§ **Task item**
Begin your copy at the line holding "This screenshot has height=314, width=455." and end it at the last line of the listing. Keep every line exact and leave out the pictures.

§ **Provided records**
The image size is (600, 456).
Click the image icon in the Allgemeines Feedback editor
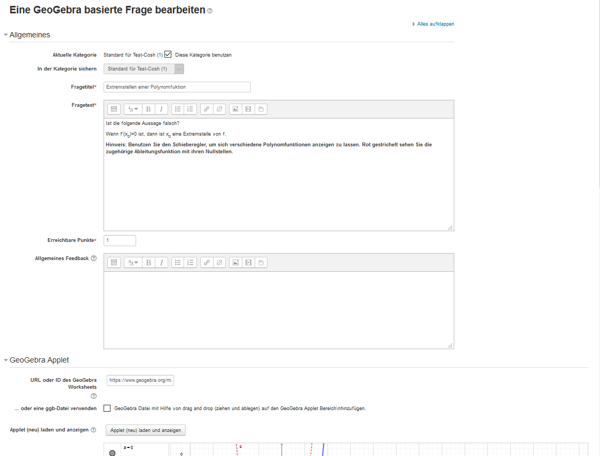pyautogui.click(x=235, y=263)
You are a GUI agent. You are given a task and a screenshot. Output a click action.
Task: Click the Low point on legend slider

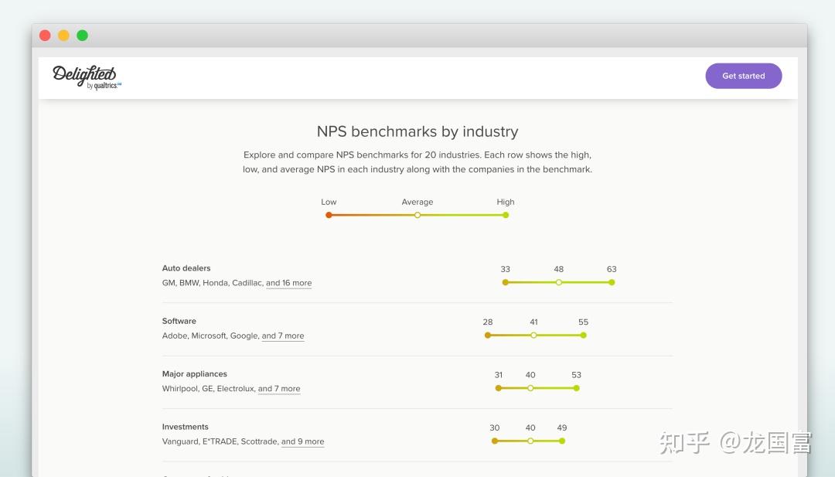point(329,215)
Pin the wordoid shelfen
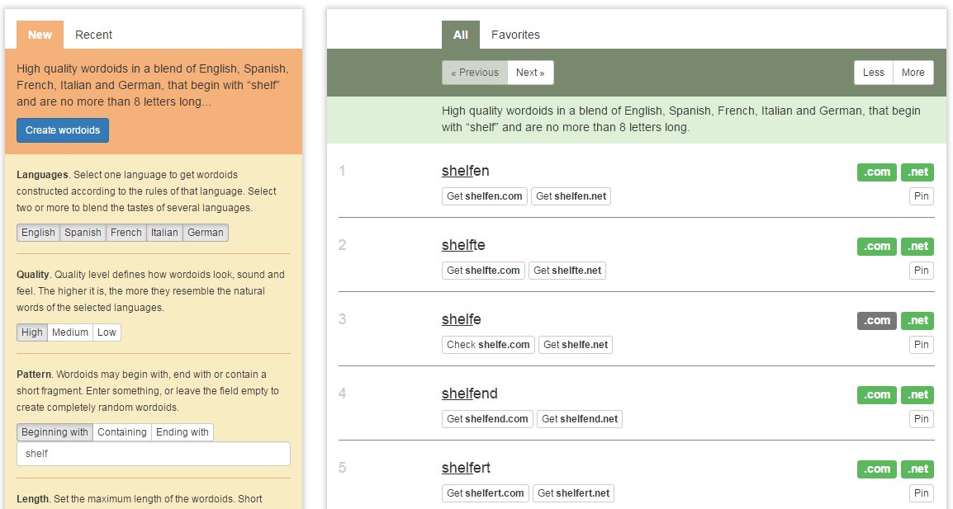 (x=921, y=196)
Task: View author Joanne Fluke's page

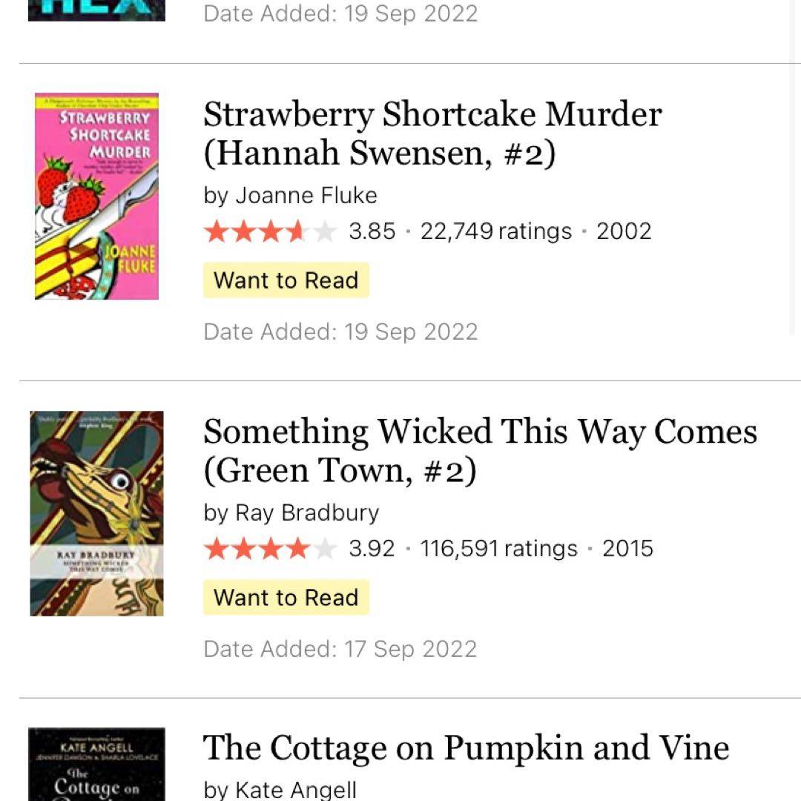Action: point(306,195)
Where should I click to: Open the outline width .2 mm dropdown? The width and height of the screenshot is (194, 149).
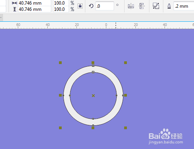point(184,6)
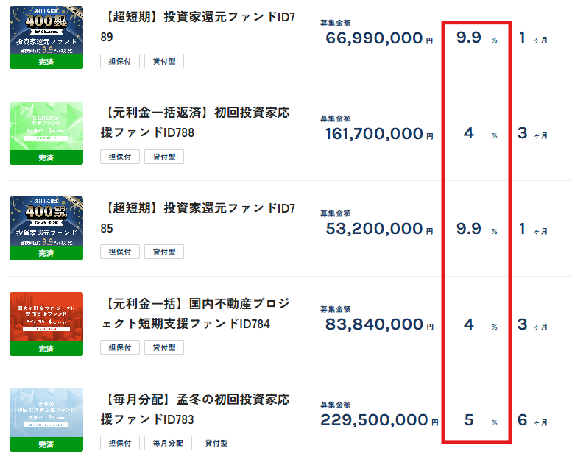Open 【超短期】投資家還元ファンドID789 title link
This screenshot has width=572, height=465.
pyautogui.click(x=197, y=28)
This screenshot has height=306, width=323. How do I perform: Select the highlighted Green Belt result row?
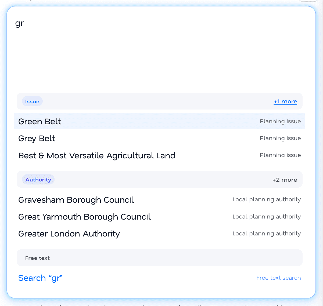160,121
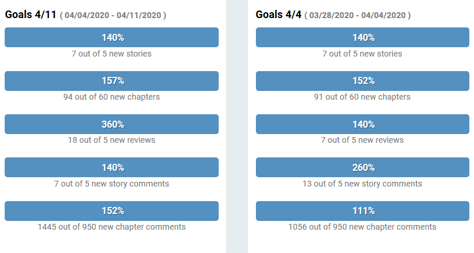This screenshot has height=253, width=474.
Task: Click "18 out of 5 new reviews" text
Action: (112, 140)
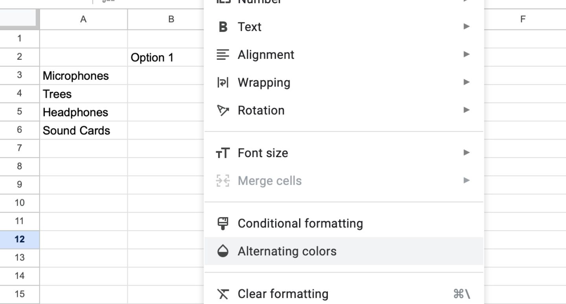Click the Wrapping icon in menu
The height and width of the screenshot is (304, 566).
click(x=223, y=82)
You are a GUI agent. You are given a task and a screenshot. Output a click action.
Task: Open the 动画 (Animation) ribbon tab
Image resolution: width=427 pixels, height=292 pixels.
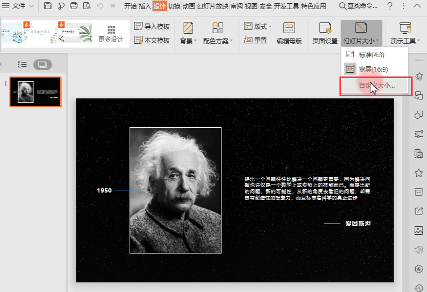click(188, 6)
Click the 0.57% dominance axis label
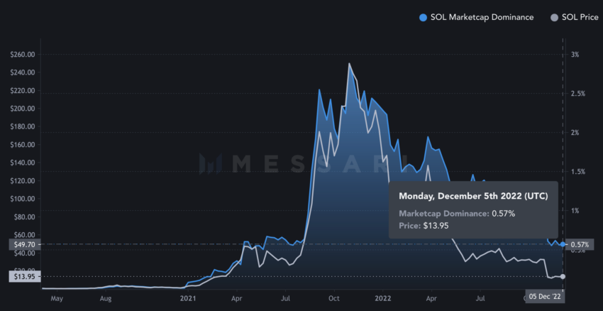Screen dimensions: 603x311 (x=579, y=244)
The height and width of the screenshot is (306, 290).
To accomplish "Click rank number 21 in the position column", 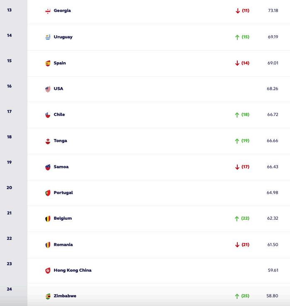I will tap(9, 213).
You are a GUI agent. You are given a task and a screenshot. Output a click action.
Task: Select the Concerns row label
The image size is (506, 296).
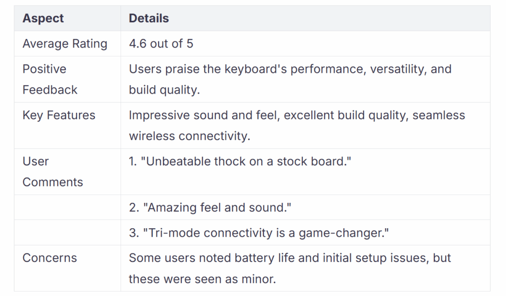tap(50, 258)
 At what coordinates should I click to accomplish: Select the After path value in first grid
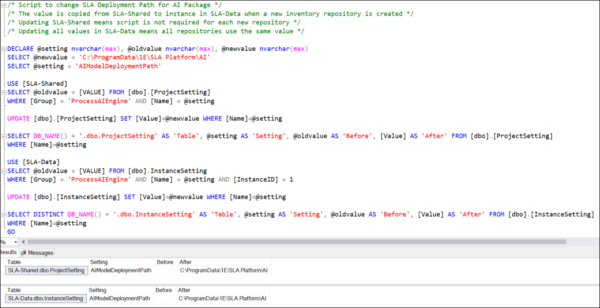(223, 271)
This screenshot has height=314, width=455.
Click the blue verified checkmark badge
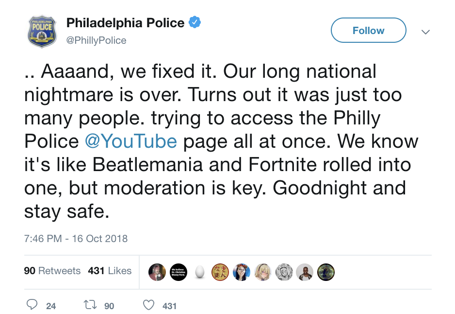coord(195,22)
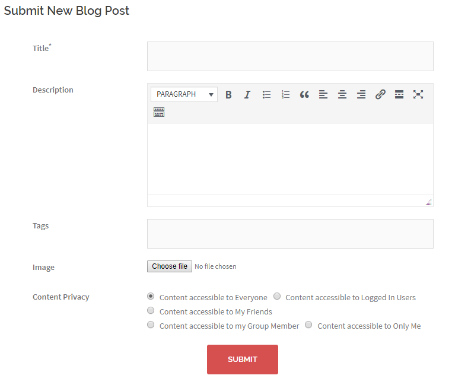Toggle bold formatting in the editor
Screen dimensions: 452x388
point(228,94)
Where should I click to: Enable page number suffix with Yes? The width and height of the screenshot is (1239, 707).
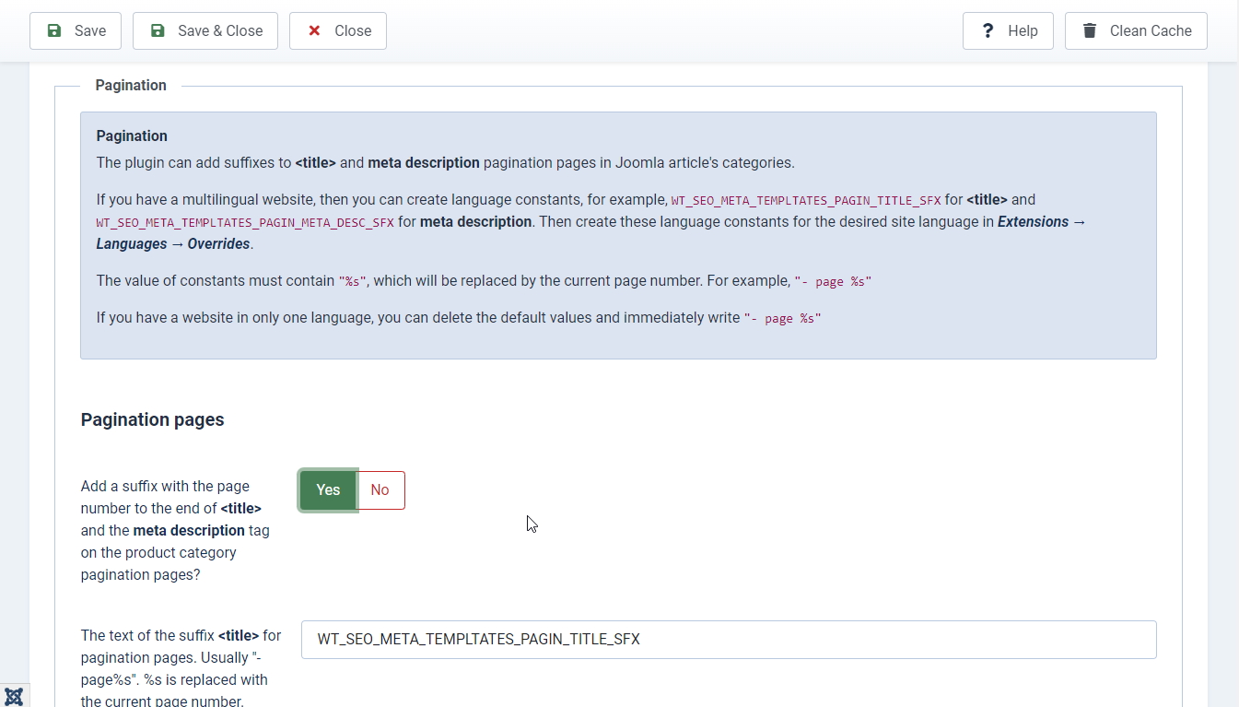(x=328, y=490)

§ **Answer space**
This screenshot has height=314, width=455.
Click the blue verified checkmark badge
coord(195,22)
Toggle bold formatting in the editor
Screen dimensions: 452x388
point(228,94)
Where should I click to: Enable page number suffix with Yes? The width and height of the screenshot is (1239, 707).
(x=328, y=490)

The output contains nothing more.